EXERCISE DESCRIPTION:
Condense the paragraph starting "MN is pathologically characterized" in the MN pathology excerpt below into a short bulleted list that keeps its main findings.

MN is pathologically characterized by diffuse thickening of the glomerular basement membrane (GBM) on light microscopy, "spikes" visible on silver stain, and diffuse, granular IgG and complement deposition on immunofluorescence. Additionally, subepithelial dense deposits are observed on electron microscopy. Notably, the histopathological characteristics of NELL1-associated MN stand out from other forms, exhibiting IgG1 subclass positivity, segmental to incomplete global IgG staining, and absence of staining for other immune reactants (IgA, IgM, and C1q) [5,6,8].

DATA SECTION:
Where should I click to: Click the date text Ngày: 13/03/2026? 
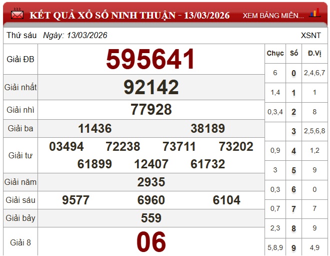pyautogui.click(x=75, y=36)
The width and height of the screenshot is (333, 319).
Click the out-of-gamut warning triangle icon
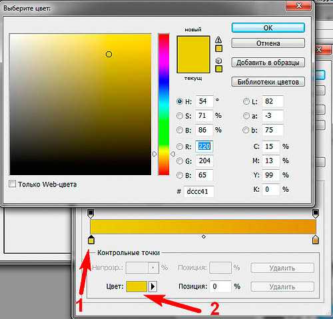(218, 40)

* * *

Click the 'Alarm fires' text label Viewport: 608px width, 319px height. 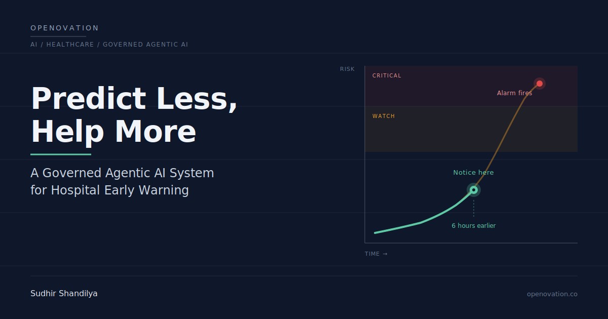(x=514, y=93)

EXERCISE SOLUTION:
- Light microscopy: diffuse thickening of the glomerular basement membrane (GBM)
- Silver stain: visible "spikes"
- Immunofluorescence: diffuse, granular IgG and complement deposition
- Electron microscopy: subepithelial dense deposits
- NELL1-associated MN differs from other forms in three ways:
  - IgG1 subclass positivity
  - segmental to incomplete global IgG staining
  - no staining for IgA, IgM, or C1q